高学年になるに従って,クラス単位の意識が強くなり,集団競技や勝敗への意識も 強くなってきます.クラス対抗の競技や行事を通して子供たちのつながりやまとまりがでてきます.この時期の筋ジスの子供は機能の低下に伴い,まわりからの介助を必要としなければなりません.みんなと同じやり方での参加は難しいですが子供同志の交流をふかめ,クラスのまとまりのためにも集団競技への参加を促したいものです.このような集団競技の中で,審判や記録係等,可能な範囲での役割を考え,クラスの一員としての存在感を高めていくことが大切です.時には筋ジスの子供を中心とした競技等をクラスで企画し,お互いの立場を理解し合う機会を設けてみることも大切です.このようにクラスメートと一緒に何かをやる,やれるということの経験は精神的にも安定し,自信につながっていきます.
教科面でも技能的教科や体育等で他児と同じような形やスピードで行なうことが難しくなってきますが,子供の状態に合わせた環境設備や方法を専門家に相談しながら調整していくことが必要です.学校と家族が連絡をとりながら医療への相談をすすめていくことが,この時期には大切です.
家族の介助については多くのケースの経験から,子供たちの交流や自立の妨げとなる場合がありますので,学年や状態に応じた介助体制について学校と検討する必要があります.

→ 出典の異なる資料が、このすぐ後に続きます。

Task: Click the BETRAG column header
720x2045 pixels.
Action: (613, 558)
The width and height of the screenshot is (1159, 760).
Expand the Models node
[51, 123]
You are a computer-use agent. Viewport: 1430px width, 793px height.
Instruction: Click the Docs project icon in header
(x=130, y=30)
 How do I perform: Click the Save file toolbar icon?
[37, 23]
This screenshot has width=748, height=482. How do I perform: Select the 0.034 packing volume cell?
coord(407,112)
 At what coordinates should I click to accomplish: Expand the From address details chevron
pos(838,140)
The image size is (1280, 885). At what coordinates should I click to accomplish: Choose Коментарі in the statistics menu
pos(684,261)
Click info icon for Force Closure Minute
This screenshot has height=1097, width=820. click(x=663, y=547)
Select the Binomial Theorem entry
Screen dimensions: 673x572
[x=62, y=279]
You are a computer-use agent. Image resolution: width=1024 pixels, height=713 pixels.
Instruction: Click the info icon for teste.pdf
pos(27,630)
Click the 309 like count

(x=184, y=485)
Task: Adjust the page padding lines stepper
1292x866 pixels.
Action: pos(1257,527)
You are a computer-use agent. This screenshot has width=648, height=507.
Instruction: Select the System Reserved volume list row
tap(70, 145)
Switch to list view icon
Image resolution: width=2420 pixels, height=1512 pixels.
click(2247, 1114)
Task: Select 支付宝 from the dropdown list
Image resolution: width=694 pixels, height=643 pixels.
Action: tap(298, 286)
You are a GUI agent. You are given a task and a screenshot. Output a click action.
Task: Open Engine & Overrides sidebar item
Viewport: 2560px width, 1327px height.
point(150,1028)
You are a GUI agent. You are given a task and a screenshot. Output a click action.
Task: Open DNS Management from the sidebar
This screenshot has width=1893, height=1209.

中学進学については小学校に比べ教科学習が厳しくなる,体格やスピードの面で圧倒されてしまうのではないか,いくつかの小学校から集まってくるため子供を理解することに差があるのではないかという不安から家族の意向で中学校を検討されることが多いようです.しかし,子供は自分なりの中学進学に対する思いや意味があるので,日頃から進路についてよく話し合い,子供の意見や気持ちを取り入れながらすすめていきたいものです.
(2)環境調整
1.登下校
歩行が不安定な時期はカバンの重さ等によってバランスをくずしやすく,集団登校の際,速度や持久性において問題がみられてきます.安全の為の保護帽の着用,カバンの素材や教科書の量を調節しましょう.
2.児童昇降口
歩行が不安定な頃から車椅子の時期は昇降口等の段差の移動が困難になってきます.昇降口及び段差のある場所にスロープを設置することが必要です.
歩行が不安定な時期では靴の履きかえの際,バランスをくずすことがあります.下駄箱のそばに椅子を置くことで安全に履きかえられます.
3.階段昇降
歩行時期は階段に手すりを設置することで安全に昇り降りができます.移動に時間がかかり,バランスがとりにくくなってきたら介助移動を検討して下さい.
車椅子においては階段昇降機の利用やまわりの人の介助で移動ができます.
4.教室場所
障害の進行にともなって教室移動の面では時間がかかり,介助が必要になってきます.移動の少ない1階の教室及びトイレに近い教室が望ましいでしょう.
5.教室内
歩行時期,椅子から立ち上がることが困難な際は椅子の高さの調整が必要です.車椅子になった時は車椅子の移動スペース・授業中の機能面での介助等を考慮し,出入り口に近い場所,先生の目のとどく場所が望ましいでしょう.
車椅子で授業を受ける際は車椅子に合わせた机や直接車椅子にテーブルを取り付 ける方法があります.
6.トイレ
歩行可能な時期,男子用トイレでは手すりを設置することで安全に排泄ができます.車椅子時期では洋式トイレ,尿器等を利用するとよいでしょう.
排便においては機能的には歩行時期より,洋式トイレが利用しやすく,車椅子の出入り,介助者のスペースを確保することが必要です.
7.学校行事
運動会,校外学習等の長距離または速さを要求される活動では手動車椅子や電動車椅子を利用することで他児と一緒に行動がとれます.内容によって,移動手段を臨機応変に選択して下さい.
詳しくは第3章5項の「家庭・学校における環境調整」を参考にして下さい.
以上,学校生活上での留意点・環境調整についてまとめてみましたが,子供の状態によって対応が多少異なりますので,医療機関の担当の先生にご相談下さい.